Он отвернулся и стал смотреть сквозь процарапанную в краске дверного стекла дырочку на огни, убегающие в темноту тоннеля, словно его, Дениса, годы, и даже начал было считать их, когда они вдруг разом погасли, а сам он полетел спиной вперед сквозь темноту. Полет продолжился стремительным скольжением по влажному полу вагона и оборвался громким хрустом и каким-то звенящим стоном, после чего исчезло все…
Москва
Из упаковки снова пропала банка пива.
Володя досадливо пожал плечами. Ну надо, так надо, он вообще-то не против, хотя пиво это ему самому очень нравилось.
Давно, когда еще работал, он привез целую упаковку из Мексики. Двадцать пять литровых банок. Он просто влюбился в этот терпкий, горьковатый напиток именно там, в Мексике, хотя до этого пробовал и немецкое пиво, и чешское, и американское.
Вообще-то это раньше была его профессия — любить пиво: еще полгода назад Володя был пивным дилером. Это, наверное, про него ходил анекдот — встречаются два школьных приятеля, один бизнесмен, упакованный под завязку, другой научный сотрудник в рваных джинсиках. И вот ученый у бизнесмена спрашивает: “Вася, объясни, как это так — я в школе побеждал на всех математических олимпиадах, получил золотую медаль, меня в МГУ взяли без экзаменов, а ты был двоечник, а теперь ты богатый, а я — бедный. Как тебе удается?” “Понимаешь, братан, — отвечает бизнесмен, — все очень просто. Я еду в Германию, покупаю бочку пива за тысячу марок, а здесь продаю ее за три тысячи. Вот на это и живу”.
Володя именно так и начинал, но потом таких “математиков” стало в России пруд пруди, надо было суетиться, чтобы выжить в пивной конкуренции, и Володю забросило аж в Мексику, где он и нашел вот это замечательное пиво. Он тогда собирался раскручивать его на российском рынке, но потом с работой пришлось расстаться.

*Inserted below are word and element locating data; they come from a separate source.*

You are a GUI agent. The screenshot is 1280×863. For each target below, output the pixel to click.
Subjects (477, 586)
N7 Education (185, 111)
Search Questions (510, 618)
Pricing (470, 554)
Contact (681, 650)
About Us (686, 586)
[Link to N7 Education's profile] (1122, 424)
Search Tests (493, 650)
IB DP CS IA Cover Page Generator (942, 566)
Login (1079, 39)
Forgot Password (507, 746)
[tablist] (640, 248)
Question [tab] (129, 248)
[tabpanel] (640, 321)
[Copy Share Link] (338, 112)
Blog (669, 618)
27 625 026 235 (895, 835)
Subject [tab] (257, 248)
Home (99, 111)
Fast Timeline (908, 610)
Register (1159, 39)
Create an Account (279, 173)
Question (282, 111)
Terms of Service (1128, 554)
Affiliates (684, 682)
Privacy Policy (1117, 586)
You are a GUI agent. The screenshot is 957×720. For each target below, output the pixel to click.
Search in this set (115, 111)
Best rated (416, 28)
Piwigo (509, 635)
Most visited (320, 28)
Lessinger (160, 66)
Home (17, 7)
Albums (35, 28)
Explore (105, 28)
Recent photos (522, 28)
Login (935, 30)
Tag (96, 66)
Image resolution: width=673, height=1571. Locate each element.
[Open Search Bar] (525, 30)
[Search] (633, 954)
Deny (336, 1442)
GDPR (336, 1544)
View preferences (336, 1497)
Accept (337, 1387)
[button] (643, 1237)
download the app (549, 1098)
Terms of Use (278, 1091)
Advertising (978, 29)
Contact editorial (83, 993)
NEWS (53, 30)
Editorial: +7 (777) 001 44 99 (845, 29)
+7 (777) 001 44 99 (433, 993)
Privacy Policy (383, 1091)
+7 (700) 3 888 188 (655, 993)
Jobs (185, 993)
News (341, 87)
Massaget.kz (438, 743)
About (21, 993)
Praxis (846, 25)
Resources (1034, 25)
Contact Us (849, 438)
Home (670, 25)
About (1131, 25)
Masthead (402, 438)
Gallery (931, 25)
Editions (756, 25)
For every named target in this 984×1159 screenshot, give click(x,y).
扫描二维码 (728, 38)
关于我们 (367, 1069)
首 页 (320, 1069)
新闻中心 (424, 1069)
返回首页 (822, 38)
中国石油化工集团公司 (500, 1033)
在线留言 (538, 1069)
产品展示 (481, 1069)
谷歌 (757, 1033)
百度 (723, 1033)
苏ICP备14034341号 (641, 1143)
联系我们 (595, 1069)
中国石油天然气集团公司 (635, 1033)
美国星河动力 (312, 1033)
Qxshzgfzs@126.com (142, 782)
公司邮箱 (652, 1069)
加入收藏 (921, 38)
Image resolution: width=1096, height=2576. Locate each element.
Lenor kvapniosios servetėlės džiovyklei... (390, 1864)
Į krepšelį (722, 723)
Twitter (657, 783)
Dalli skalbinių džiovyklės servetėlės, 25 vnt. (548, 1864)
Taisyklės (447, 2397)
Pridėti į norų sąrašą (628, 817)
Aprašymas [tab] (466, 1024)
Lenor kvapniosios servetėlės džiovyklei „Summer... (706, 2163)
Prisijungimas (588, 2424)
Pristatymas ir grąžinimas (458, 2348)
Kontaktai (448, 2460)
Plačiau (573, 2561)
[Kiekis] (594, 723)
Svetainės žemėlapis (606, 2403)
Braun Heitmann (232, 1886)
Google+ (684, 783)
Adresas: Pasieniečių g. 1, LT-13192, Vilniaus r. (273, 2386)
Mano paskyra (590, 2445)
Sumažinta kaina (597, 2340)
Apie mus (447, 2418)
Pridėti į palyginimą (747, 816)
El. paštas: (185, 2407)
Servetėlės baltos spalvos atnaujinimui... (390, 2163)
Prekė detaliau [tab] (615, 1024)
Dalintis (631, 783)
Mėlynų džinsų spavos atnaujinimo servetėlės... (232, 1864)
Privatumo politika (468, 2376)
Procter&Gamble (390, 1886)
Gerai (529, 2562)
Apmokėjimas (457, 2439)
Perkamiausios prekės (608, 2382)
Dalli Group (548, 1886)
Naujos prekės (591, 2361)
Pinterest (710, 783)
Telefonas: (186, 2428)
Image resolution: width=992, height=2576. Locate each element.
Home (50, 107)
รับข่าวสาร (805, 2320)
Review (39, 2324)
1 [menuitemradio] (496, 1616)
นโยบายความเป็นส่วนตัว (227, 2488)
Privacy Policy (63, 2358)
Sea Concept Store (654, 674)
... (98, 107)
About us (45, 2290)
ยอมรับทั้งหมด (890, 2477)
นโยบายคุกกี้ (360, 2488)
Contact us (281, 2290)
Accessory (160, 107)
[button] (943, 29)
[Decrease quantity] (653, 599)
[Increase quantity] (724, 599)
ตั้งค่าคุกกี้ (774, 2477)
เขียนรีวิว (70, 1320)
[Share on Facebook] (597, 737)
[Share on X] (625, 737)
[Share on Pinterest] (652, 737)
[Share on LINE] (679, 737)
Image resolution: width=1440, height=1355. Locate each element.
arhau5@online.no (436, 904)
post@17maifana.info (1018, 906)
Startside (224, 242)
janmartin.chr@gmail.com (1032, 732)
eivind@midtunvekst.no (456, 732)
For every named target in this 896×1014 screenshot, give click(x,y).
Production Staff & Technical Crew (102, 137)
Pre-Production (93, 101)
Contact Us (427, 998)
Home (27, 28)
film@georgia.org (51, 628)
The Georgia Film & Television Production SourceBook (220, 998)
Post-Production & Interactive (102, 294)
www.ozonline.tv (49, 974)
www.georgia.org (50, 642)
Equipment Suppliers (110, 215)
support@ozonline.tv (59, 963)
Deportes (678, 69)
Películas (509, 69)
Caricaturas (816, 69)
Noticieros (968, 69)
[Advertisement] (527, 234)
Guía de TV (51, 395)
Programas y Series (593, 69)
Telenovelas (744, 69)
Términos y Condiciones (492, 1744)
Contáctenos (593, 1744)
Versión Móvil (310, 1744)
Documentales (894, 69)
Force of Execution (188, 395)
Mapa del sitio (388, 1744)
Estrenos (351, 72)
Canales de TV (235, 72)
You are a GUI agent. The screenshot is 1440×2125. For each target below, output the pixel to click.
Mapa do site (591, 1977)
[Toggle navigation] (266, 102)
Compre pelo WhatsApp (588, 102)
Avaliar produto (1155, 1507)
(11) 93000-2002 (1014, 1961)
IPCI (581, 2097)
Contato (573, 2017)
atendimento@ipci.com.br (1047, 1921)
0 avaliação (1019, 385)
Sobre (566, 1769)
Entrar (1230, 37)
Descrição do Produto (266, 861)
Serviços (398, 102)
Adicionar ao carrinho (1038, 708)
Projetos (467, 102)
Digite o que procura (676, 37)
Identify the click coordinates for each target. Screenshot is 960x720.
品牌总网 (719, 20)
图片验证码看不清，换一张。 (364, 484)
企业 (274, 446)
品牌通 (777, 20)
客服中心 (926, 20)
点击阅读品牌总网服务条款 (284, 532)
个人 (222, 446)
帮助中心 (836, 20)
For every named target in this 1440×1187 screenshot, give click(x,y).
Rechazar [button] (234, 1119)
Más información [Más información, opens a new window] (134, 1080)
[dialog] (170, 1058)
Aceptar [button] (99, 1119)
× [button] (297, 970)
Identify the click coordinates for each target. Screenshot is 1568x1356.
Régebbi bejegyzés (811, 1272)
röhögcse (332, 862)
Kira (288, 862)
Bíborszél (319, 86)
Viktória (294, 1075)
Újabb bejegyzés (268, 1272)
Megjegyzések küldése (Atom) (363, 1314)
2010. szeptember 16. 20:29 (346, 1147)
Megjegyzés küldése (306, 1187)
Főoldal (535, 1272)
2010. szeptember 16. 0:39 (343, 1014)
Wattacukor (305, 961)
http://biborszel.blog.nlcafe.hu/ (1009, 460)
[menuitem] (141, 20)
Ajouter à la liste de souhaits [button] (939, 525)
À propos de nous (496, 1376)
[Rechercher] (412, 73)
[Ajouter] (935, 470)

Теперь каждый день жена брала по банке и виновато говорила:
— Вов, можно? Моему шефу так это пивко глянулось.
С женой Володя жил давно и мирно. У них было двое детей — когда успели, загадка, потому что жена с утра до вечера пропадала на работе, а Володя все время мотался по миру, зарабатывая, чтобы жена и дети ни в чем не нуждались.
Володя умылся, оделся. Заботливо приготовленный женой завтрак стоял на столе — она уже давно уехала на работу. Вез жены он мог завтракать спокойно, но без газеты — никогда. Он спустился к почтовому ящику. Выбросив рекламные листовки в предусмотрительно поставленное мусорное ведро, увидел среди газет толстый бумажный пакет без марок и почтовых штемпелей.
Первым желанием было бежать. На всякий случай Володя сделал уже несколько шагов назад, но тут из лифта вышла соседка, поздоровалась, удивленно посмотрела на него, поэтому пришлось снова подойти к ящику. Он потрогал пальцем пакет — что-то твердое.